I played it again. This time I noticed superb transparency and realism in the guitar plucks, stinging through the air with no hint of cabinet coloration. Good’s voice, equally palpable, hung convincingly at center stage just behind the plane described by the speakers’ frontmost corner edges, surrounded by a cushion of air that let me hear all the studio reverb that had been added to his voice.
Then I got a little enthusiastic, and turned up the volume. However, the bass in this track is not polite, and it revealed the Menuets’ breaking point -- their little midrange-bass drivers bottomed out. Oops. Obviously, this is no speaker with which to try to simulate rock-concert SPLs, even if DALI does claim that the Menuet SE can output 105dB (at 1m, I presume): Playback volume is one of its limitations, particularly with bass-heavy music. Still, when I’d become more familiar with the DALIs, I found that they could comfortably produce peaks of 90dB (C-weighted) at my listening position -- loud enough for most listeners -- and relatively deep, good-quality bass without their midrange-woofers bottoming out.

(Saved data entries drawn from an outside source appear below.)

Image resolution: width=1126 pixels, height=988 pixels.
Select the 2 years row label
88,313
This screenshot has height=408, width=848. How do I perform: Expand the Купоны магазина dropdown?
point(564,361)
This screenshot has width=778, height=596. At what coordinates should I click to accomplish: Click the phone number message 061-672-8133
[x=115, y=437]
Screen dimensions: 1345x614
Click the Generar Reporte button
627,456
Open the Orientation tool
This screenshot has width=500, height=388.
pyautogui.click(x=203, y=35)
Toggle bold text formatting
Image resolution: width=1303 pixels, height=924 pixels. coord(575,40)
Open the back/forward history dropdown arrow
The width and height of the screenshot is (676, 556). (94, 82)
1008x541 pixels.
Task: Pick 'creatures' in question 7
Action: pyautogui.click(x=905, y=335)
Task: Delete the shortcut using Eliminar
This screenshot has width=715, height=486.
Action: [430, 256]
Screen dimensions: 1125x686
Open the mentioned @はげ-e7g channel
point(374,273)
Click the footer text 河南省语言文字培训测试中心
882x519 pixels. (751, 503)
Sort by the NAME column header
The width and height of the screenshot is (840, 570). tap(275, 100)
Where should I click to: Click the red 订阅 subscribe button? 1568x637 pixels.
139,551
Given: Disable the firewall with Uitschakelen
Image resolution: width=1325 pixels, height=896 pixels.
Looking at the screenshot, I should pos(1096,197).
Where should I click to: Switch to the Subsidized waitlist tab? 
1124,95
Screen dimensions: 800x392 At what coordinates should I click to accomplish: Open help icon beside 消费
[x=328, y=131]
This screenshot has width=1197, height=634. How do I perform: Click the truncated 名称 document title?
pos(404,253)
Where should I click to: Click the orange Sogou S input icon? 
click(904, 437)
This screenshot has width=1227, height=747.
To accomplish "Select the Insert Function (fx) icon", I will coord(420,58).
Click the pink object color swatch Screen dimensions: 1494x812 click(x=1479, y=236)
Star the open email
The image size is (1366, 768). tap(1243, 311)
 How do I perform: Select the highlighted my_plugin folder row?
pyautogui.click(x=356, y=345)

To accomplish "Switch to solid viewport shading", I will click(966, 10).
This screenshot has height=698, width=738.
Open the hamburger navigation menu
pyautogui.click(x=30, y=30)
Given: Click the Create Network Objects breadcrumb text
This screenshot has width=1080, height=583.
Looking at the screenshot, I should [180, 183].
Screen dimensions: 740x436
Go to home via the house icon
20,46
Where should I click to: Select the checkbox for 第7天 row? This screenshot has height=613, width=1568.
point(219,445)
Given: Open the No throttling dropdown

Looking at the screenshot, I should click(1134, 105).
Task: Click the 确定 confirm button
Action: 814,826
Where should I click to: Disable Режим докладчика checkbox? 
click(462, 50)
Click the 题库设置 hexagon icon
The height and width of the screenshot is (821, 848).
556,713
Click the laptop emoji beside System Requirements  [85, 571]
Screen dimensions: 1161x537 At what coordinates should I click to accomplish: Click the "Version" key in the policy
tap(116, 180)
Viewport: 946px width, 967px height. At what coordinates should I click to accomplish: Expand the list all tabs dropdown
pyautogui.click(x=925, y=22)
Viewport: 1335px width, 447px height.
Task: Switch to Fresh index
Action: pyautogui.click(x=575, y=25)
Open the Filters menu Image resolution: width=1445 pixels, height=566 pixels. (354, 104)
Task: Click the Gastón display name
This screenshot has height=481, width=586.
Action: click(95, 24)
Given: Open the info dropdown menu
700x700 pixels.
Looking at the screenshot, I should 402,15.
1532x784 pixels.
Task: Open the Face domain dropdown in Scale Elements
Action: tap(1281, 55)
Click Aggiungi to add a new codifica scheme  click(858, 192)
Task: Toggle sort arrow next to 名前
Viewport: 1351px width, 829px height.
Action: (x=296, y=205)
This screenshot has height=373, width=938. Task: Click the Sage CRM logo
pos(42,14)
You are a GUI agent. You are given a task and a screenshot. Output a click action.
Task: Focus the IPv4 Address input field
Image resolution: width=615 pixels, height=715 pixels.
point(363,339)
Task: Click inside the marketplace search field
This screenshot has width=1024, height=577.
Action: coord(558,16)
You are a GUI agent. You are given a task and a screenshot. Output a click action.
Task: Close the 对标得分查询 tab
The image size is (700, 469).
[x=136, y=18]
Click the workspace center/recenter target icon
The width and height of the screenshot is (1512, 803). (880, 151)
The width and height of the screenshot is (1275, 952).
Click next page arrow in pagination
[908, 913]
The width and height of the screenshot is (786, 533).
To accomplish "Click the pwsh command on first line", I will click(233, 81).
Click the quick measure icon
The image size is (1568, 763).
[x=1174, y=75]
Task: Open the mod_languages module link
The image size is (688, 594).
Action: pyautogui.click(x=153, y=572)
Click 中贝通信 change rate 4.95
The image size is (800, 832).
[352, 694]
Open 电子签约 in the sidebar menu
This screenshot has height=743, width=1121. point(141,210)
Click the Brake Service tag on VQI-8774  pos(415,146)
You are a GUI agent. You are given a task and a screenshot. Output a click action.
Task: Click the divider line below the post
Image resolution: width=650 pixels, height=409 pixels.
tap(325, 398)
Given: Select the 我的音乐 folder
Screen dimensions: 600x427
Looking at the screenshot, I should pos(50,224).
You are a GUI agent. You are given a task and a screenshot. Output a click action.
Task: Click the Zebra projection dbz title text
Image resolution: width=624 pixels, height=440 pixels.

To be sure I’d exhausted the possibilities of the Menuet SE’s bass capabilities, I cued up some hip-hop: “Reunited,” from Legend of the Wu-Tang Clan: Wu-Tang Clan’s Greatest Hits (16/44.1 FLAC, BMG Heritage). This resulted in my other reservation about this speaker: If you listen to a lot of synth bass with ultra-low extension and don’t want to use a sub, this is not the speaker for you. When I focused on the bass in this track, I heard competent punch and surprisingly good extension in the low end -- the -3dB point was 37Hz, as measured with my miniDSP UMIK-1 micrphone -- though I could neither hear nor feel the sustained bass notes at my seat, as I do with bigger speakers.
But when I moved on to “Already Gone,” from Blue Rodeo’s Lost Together (16/44.1 FLAC, WEA), I was at last convinced that, aside from those limitations in high playback volume and bass extension and power, I had nothing more to complain about. The opening acoustic-guitar strums at far left and right were reproduced with exquisite clarity, each string cleanly delineated from the others. Jim Cuddy’s voice, projected dead between and high above the speakers, was reproduced with invigorating and lively presence, coupled with a refined smoothness that I’m used to hearing from my reference Focal Sopra No1 stand-mounts -- which, at $9990/pair, cost 5.5 times the DALIs’ price. Transparency and detail retrieval through the midrange were so good that they were uncanny -- through the chorus, Cuddy’s voice was utterly free of the cabinet positions, and the subtle whispering of the backing singer behind him was fully represented.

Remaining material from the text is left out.